Instructions to follow — Look through the entries below and count the lines that contain "screenshot". Reply with that number only.
══ Data for analysis
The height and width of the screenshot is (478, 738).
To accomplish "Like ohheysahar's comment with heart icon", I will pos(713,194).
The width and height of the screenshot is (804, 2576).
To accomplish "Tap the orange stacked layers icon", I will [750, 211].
════
══ Data for analysis
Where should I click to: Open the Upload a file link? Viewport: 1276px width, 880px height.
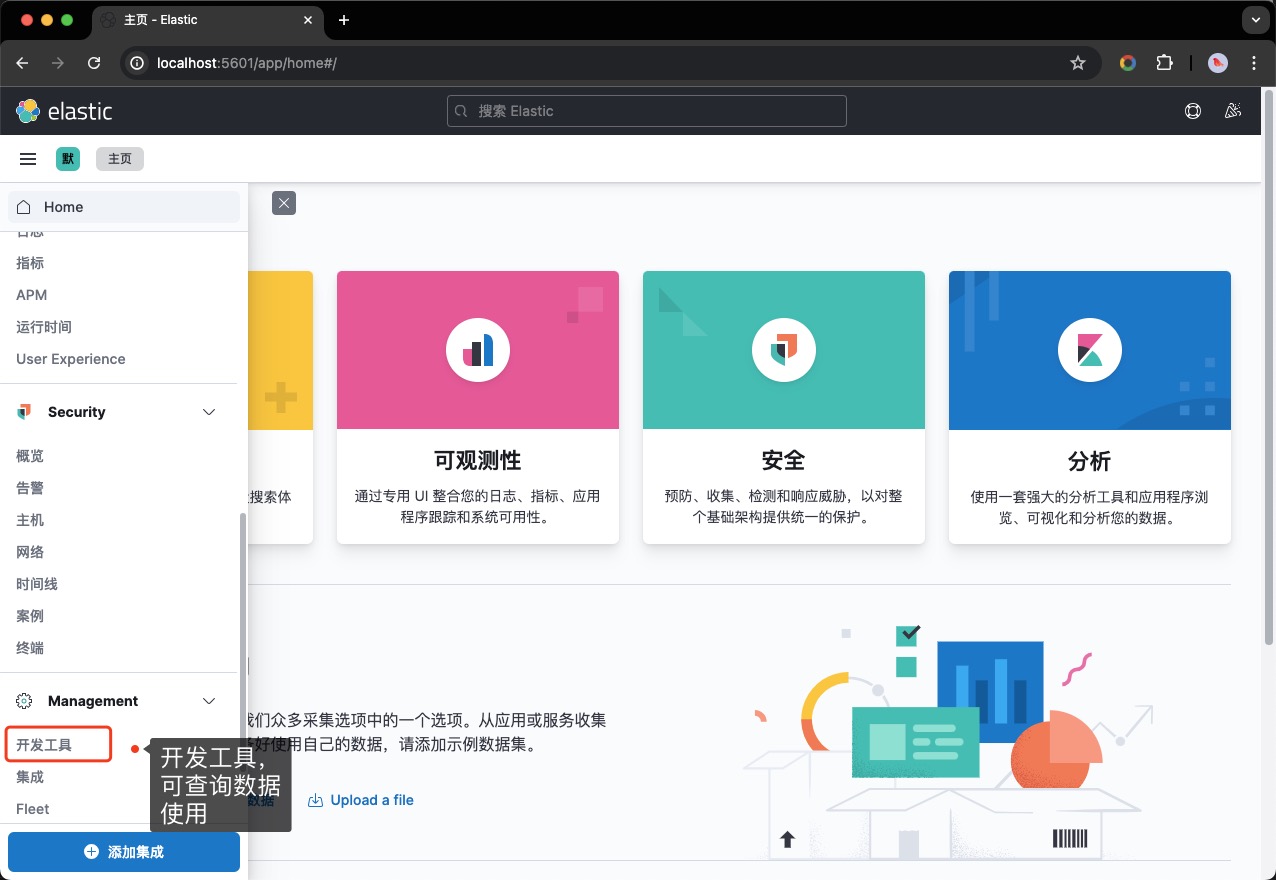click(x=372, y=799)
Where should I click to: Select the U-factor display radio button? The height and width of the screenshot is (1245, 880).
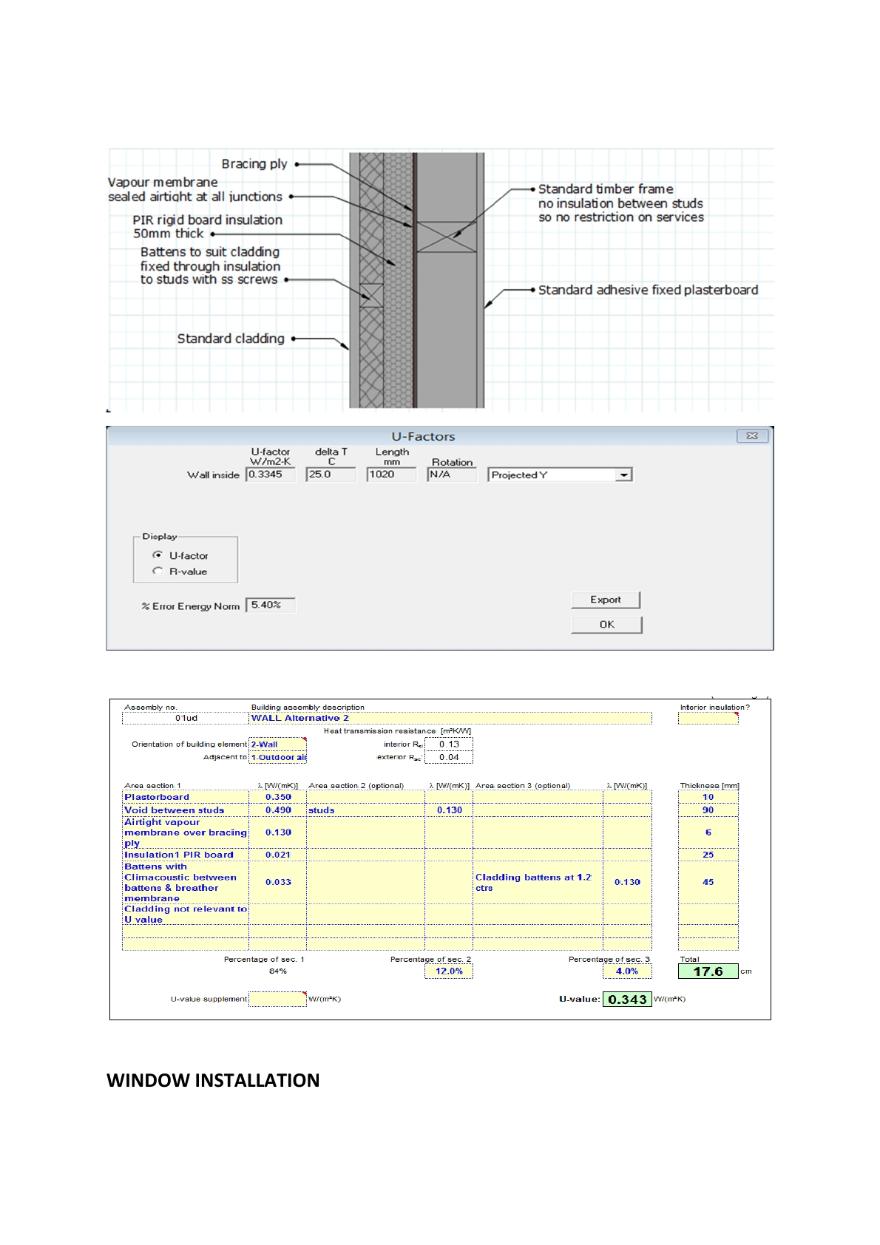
════
Finished exercise — 3